Before exploring the AIS, the climatology of SLP in boreal winter was evaluated. It was shown that the CAS- ESM-C can reasonably reproduce the spatial distribution of the SLP, especially the three main action centers including the AL, IL, and Siberian High (Fig. 1). Both the location and magnitude of the action centers were simulated by the CAS-ESM-C and compared to observations. It is interesting to note that while the simulated location of the AL in the IAP AGCM4 is more westward than the observation ( Dong et al., 2013), the AL in the CAS-ESM- C is well reproduced, but with a little eastward shift. Why this bias is rectified when air-sea coupling is taken into consideration remains unclear.

Figure 1 Climatology of sea-level pressure (SLP) in the Northern Hemisphere in boreal winter (DJF) (units: hPa): (a) observation; (b) simulation by the Chinese Academy of Sciences-Earth System Model-Climate system component (CAS-ESM-C). Regions with SLP values less than 1004 hPa are shaded.

According to the definition of the AL and IL in Dong et al. (2013), the AL and IL in this study are defined as SLP-averaged over (40-60°N, 160°E-160°W) and (55-65°N, 15-35°W), respectively. Table 1 shows the correlation coefficient between the simulated AL and IL during the period 450-550 in each month during the winter half year (October to March). The relationship between the simulated AL and IL is more notable in January (-0.23) than in any other months. Thus in the following analysis, only the simulated AL, IL, and the associated variables in January are investigated. The 11-yr running mean time series of AL and IL in January are displayed in Fig. 2a, shedding light on the decadal component. It is notable that the AL and IL have an intimately inverse relationship with a correlation coefficient of -0.51.

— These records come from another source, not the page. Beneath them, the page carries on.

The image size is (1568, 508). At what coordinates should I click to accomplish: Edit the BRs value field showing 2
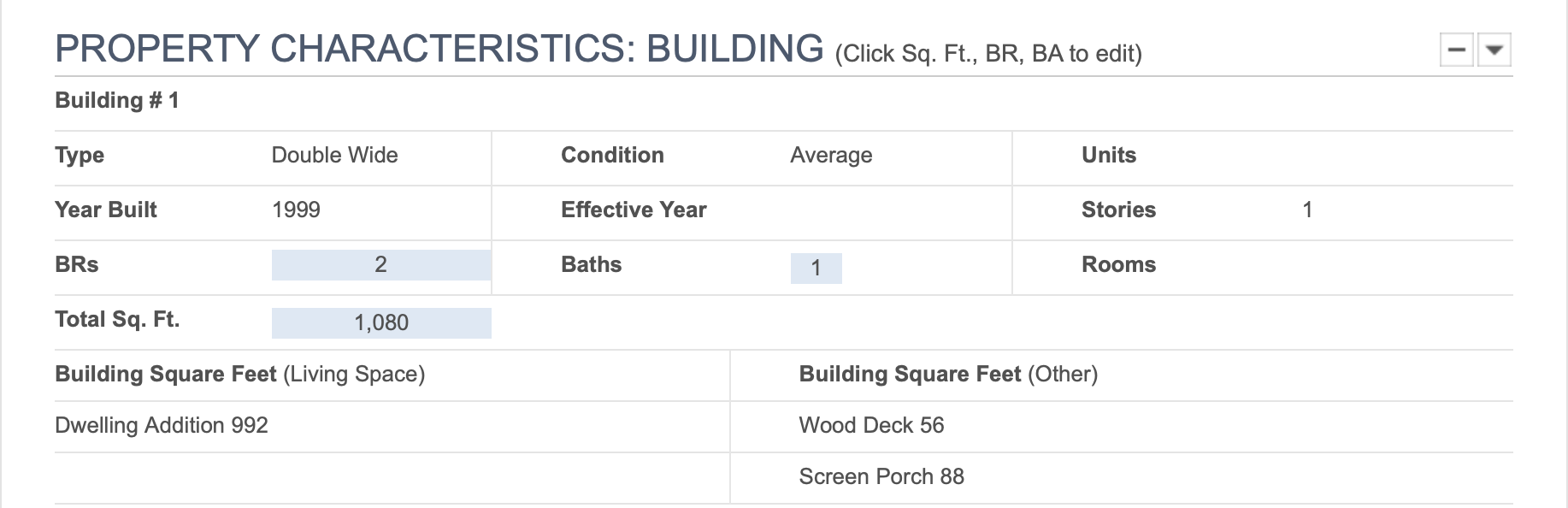click(381, 265)
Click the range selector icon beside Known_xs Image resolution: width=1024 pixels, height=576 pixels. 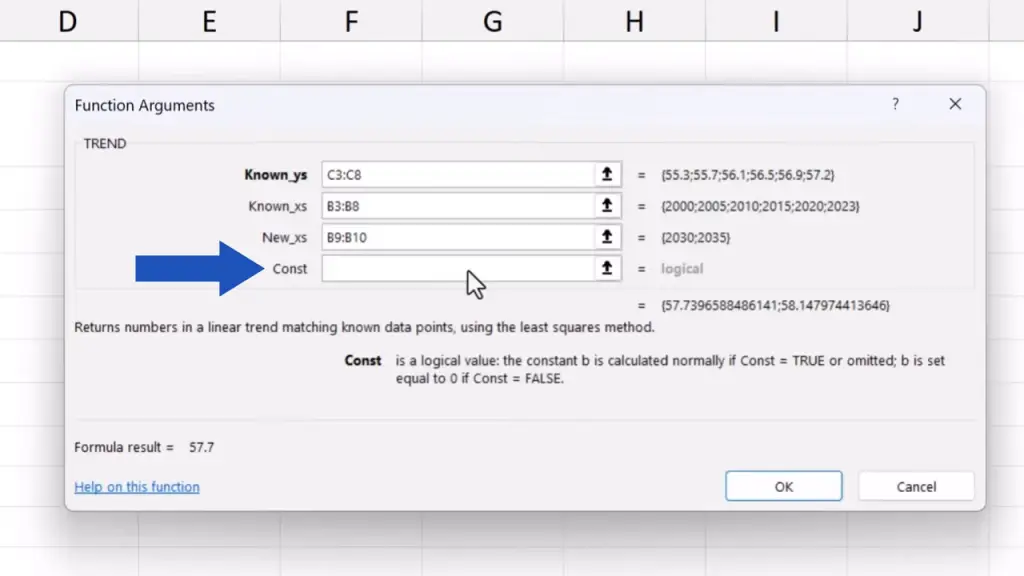click(606, 206)
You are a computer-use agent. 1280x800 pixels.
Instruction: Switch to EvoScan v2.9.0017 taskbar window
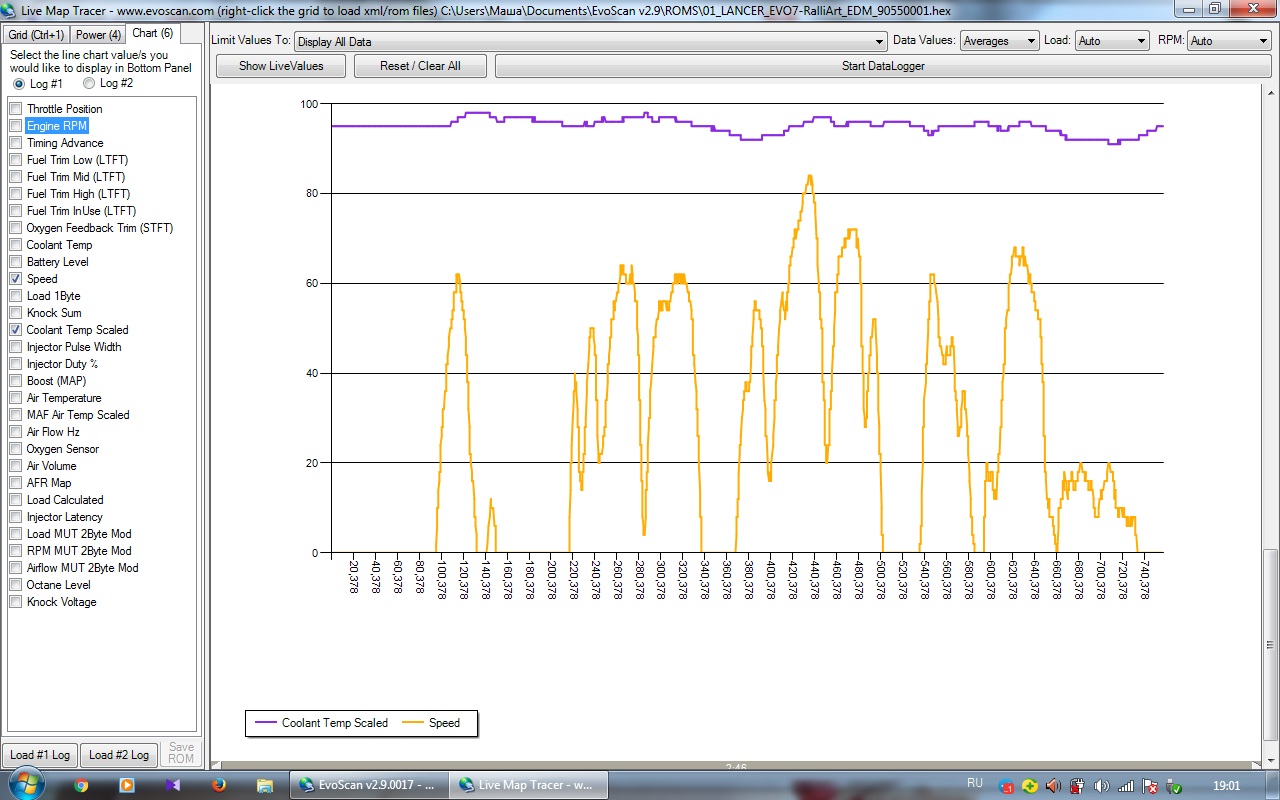point(368,785)
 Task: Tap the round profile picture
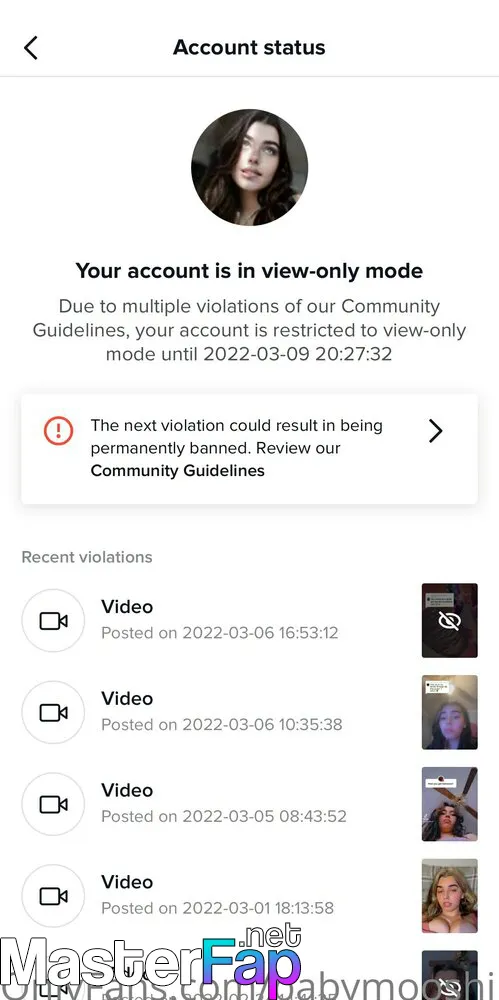pos(250,167)
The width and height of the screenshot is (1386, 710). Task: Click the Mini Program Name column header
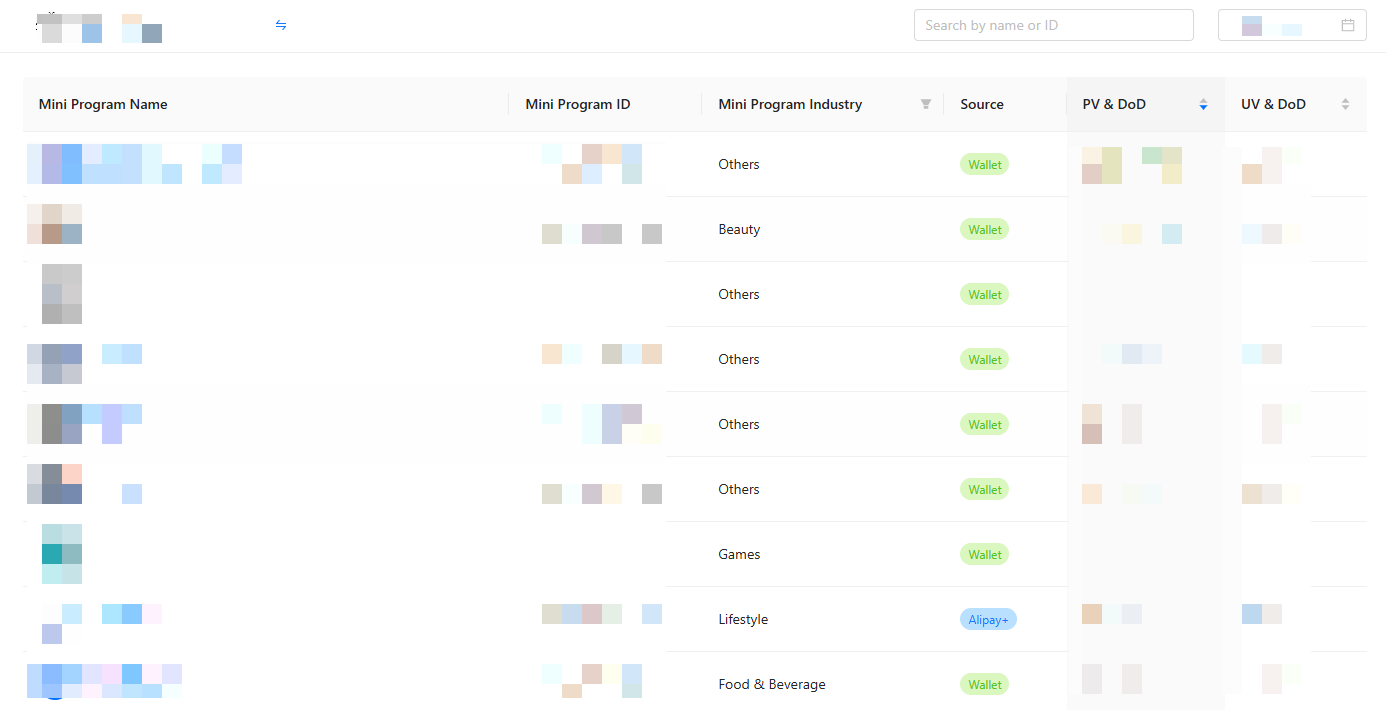pyautogui.click(x=103, y=104)
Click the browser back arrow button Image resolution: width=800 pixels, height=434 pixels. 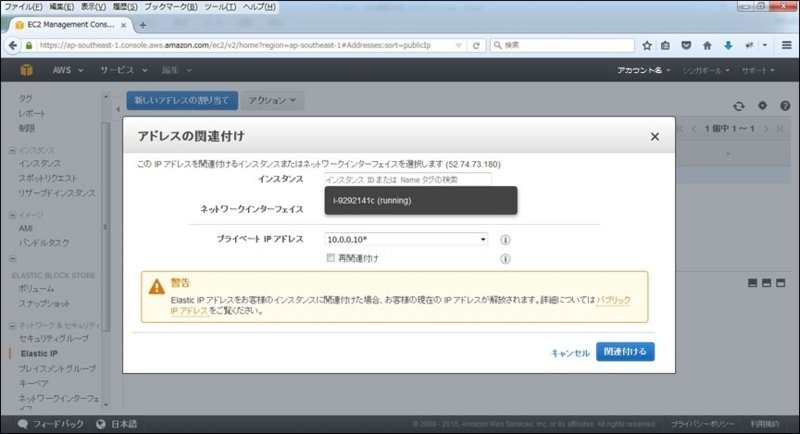(13, 45)
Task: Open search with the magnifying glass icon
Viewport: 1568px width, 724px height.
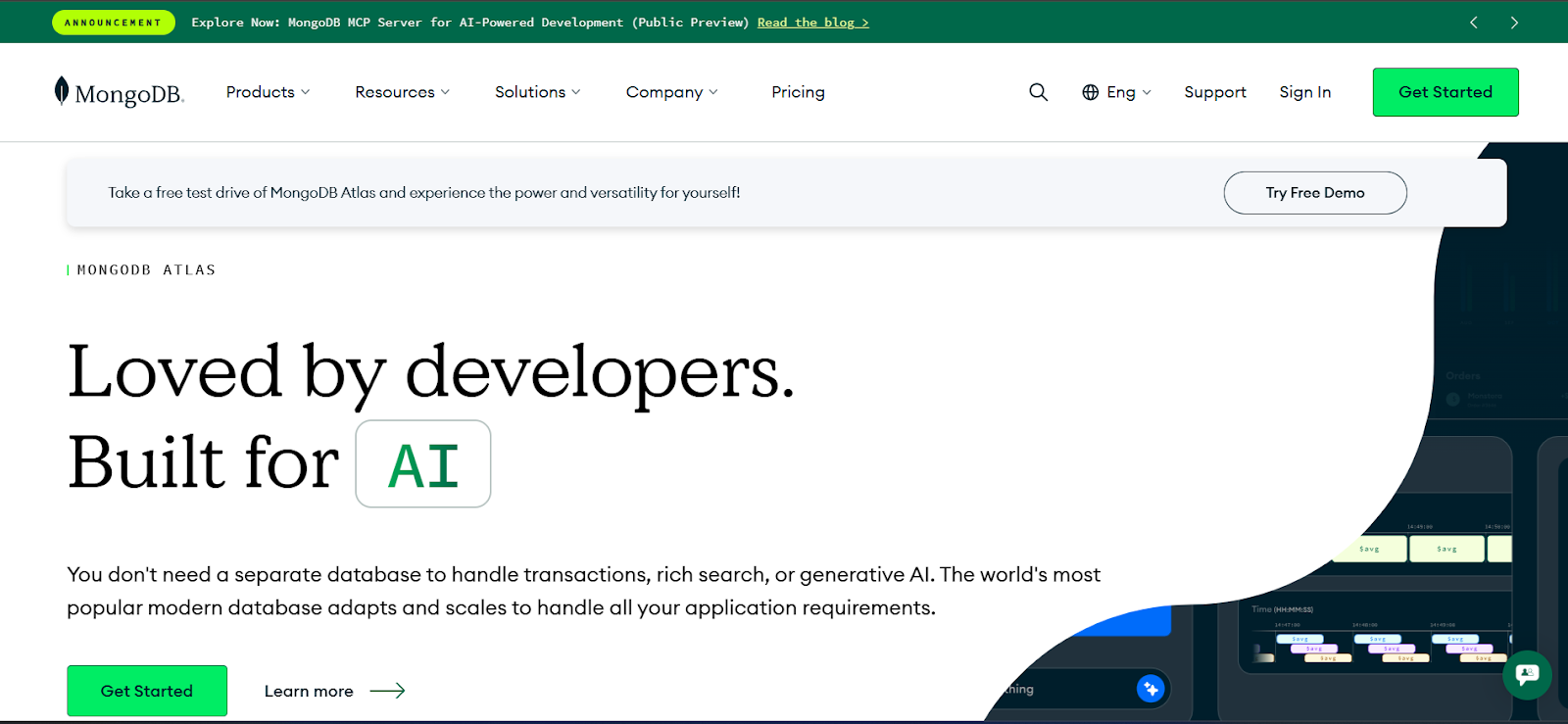Action: [1038, 92]
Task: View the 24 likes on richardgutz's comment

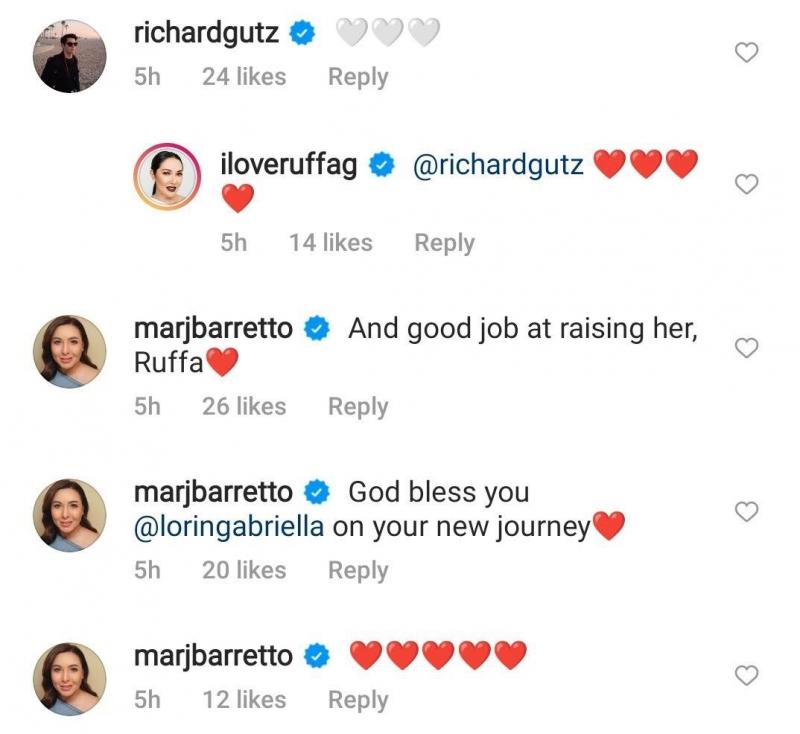Action: point(244,77)
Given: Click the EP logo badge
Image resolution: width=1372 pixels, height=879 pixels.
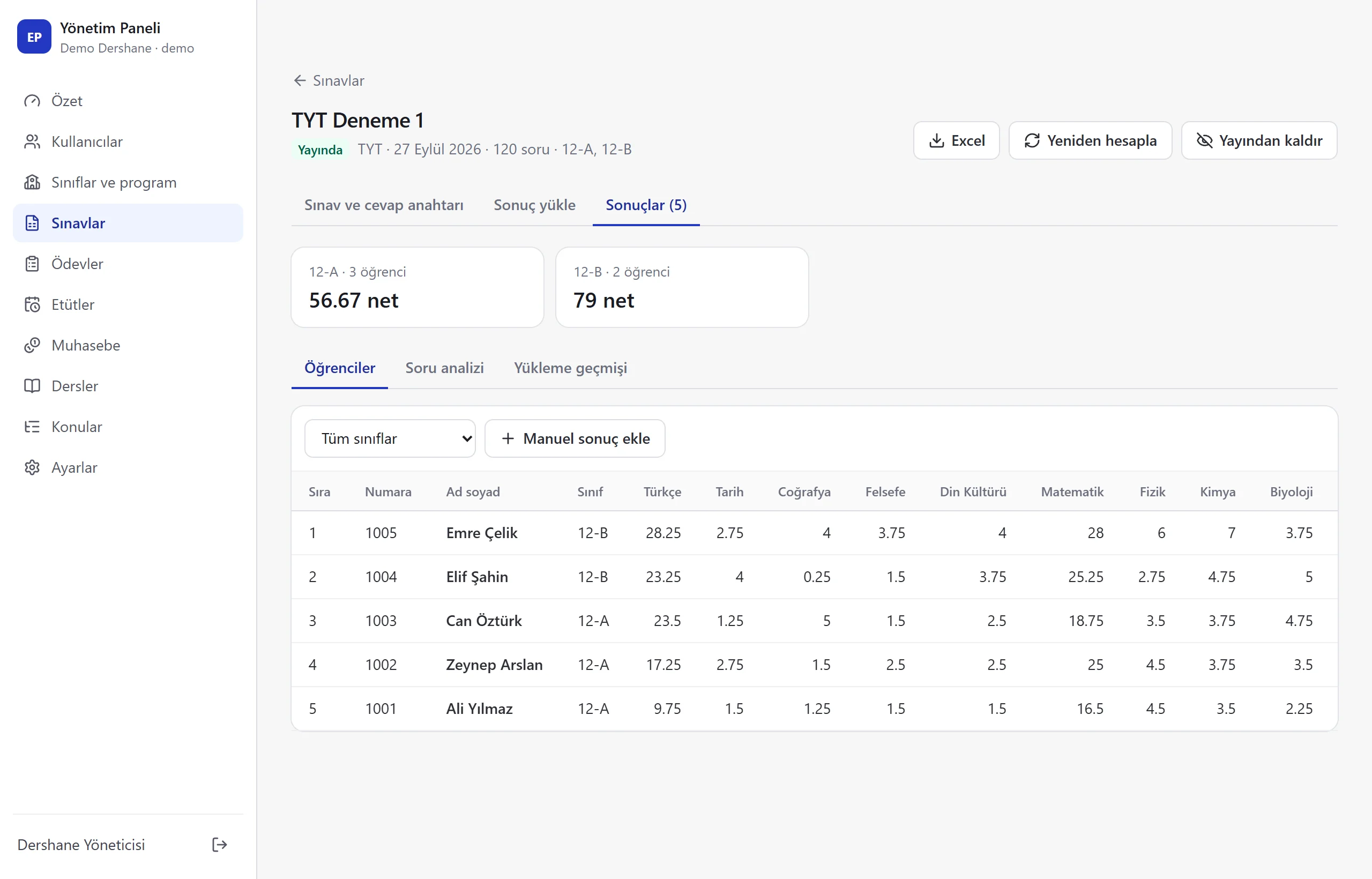Looking at the screenshot, I should point(34,36).
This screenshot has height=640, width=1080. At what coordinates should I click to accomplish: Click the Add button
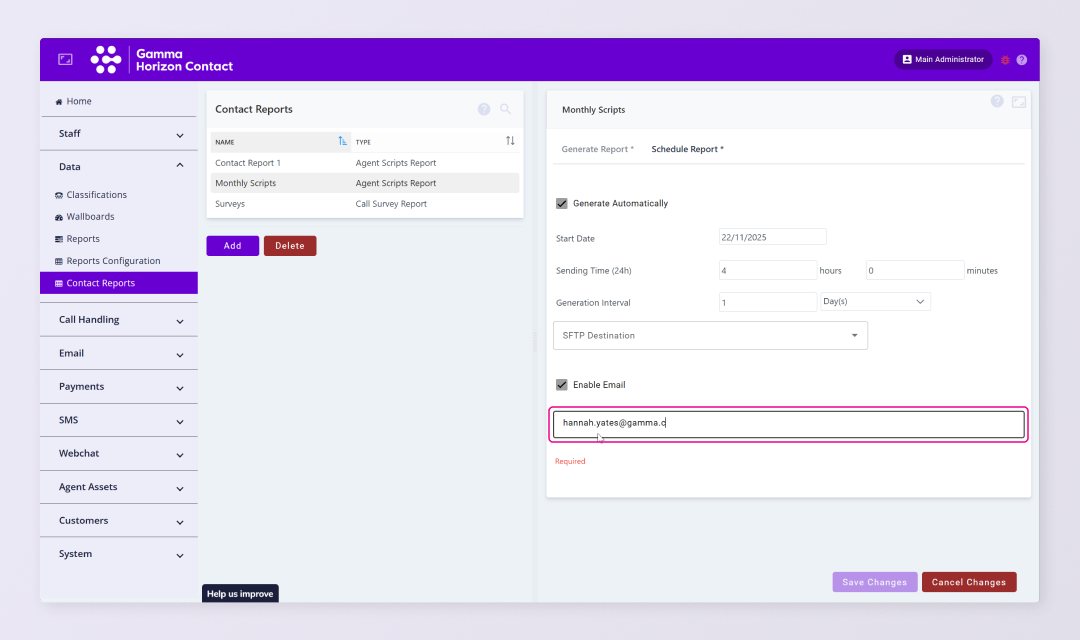[232, 246]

Table 1 Correlation coefficient between the Aleutian Low (AL) and Icelandic Low (IL) during the period of 450-550 in different months of the winter half year (October to March).

As in Dong et al. (2013), the 21-yr running correlation coefficient was calculated based on the raw time series of AL and IL, in order to investigate the stability of the inverse correlation between the two lows (Fig. 2b). Thedashed line indicates the value of -0.41, below which the negative correlation is at a 95% confidence level. It is shown that during the period 496-515 (P1), the AL and IL have the most significant negative correlation. After 516, the correlation tends to weaken, indicating a decadal variation of the AIS. We then further analyzed the decadal variation of the AIS between the two sub-periods: P1 and 516-535 (P2).

Figure 2 (a) 11-yr running mean time series of AL (solid) and IL (dashed) in January. (b) 21-yr running correlation of AL and IL. The value of the dashed line is -0.41, which means it exceeds the 95% confidence level. (c) The simulated time series of PDO (the Pacific Decadal Oscillation) index (solid line) and its 11-yr running mean (dashed line).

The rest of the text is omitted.